> **What you should do**: Reproduce each of the following records without any deviation.

Listed records Block Start

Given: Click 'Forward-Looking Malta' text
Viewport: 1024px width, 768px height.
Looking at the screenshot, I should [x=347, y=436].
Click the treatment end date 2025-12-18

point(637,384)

Listed records Block End

> **Answer section**:
Given: Click 'Forward-Looking Malta' text
Viewport: 1024px width, 768px height.
Looking at the screenshot, I should [x=347, y=436].
Click the treatment end date 2025-12-18

point(637,384)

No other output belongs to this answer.